Pre-emptive Germline Testing for Cancer

With over 1.4 million new cancer cases diagnosed each year, India faces a staggering cancer burden. This staggering figure underscores the critical need for robust strategies to tackle cancer comprehensively. In the realm of cancer management, pre-emptive germline testing emerges as a pivotal tool as early detection and diagnosis remain a linchpin in the fight against cancer. As the nation grapples with the scale of cancer incidence, pre-emptive germline paves the way through the transformative pillars of early detection, carrier screening, cascade testing, and pharmacogenomics.

• Early Detection

A significant proportion of people in India carry germline mutations that increase the risk of cancer. These ‘high-risk’ individuals traditionally undergo a battery of tests to identify the culprit genetic cause, involving multiple molecular assays including analyzing chromosomal abnormalities, structural changes, and various mutations – a time-consuming approach. Encompassing all genetic testing in a single comprehensive analysis, whole-genome sequencing (WGS) offers a paradigm shift, promising quicker and more precise results compared to the traditional cascade of tests. By identifying patients harboring high-penetrance mutations associated with certain cancers, we can activate proactive screening and prevention measures. This early detection can potentially save lives by catching malignancies in their earliest stages before they wreak havoc.

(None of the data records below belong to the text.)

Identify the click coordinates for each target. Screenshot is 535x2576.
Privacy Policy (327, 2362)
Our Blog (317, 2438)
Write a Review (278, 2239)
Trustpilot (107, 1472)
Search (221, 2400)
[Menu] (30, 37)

Beyond direct testing, genomic analysis helps reveal incidental findings with clinical implications. Around 2-3% of individuals in the general population are estimated to carry such actionable insights, as reported in studies worldwide. The American College of Medical Genetics offers guidelines for reporting these findings, focusing on evidence, actionability, and patient benefit. Currently, they encompass 19 inherited cancer syndromes mapped to 28 genes. 

• Carrier Risk and Cascade Testing

Pre-emptive testing isn’t just about understanding the present; it empowers us to anticipate the future. It reveals if we carry a hidden mutation, silent within ourselves but potentially dangerous for our offspring. Carrying the mutation doesn’t guarantee our own illness, but it can raise the curtain on a higher risk for our children. This is where cascade germline testing also steps in, tracing the genetic domino effect within families. Through cascade germline testing, identifying a specific genetic anomaly in one family member can prompt targeted testing for the same in close relatives. The initial diagnosis triggers targeted assays in blood relatives, pinpointing those who inherited the pathogenic variant. Germline testing in cancer thus unlocks a wealth of possibilities including early detection and prevention, genetic counseling, and informed family planning, thus transforming passive acceptance into proactive control. 

• Prognosis and Treatment

Traditional cancer treatment often resembled throwing darts in the dark. Pre-emptive genomic testing sheds light on this darkness, fuelling the field of pharmacogenomics – the science of how your genes dictate drug response. By aligning treatment with a patient’s genetic signature, we can maximise efficacy while minimizing the often debilitating side effects. This individualised approach promises not only improved survival rates but also a higher quality of life for cancer patients. For instance, before blasting tumours with fluoropyrimidines, a quick check for germline mutations in the DPYD gene can be a lifesaver. This helps identify patients at risk for severe drug toxicity, allowing doctors to adjust doses or choose alternative therapies. It’s a shining example of how pharmacogenomics empowers personalised cancer care, maximizing treatment effectiveness while minimizing harsh side effects.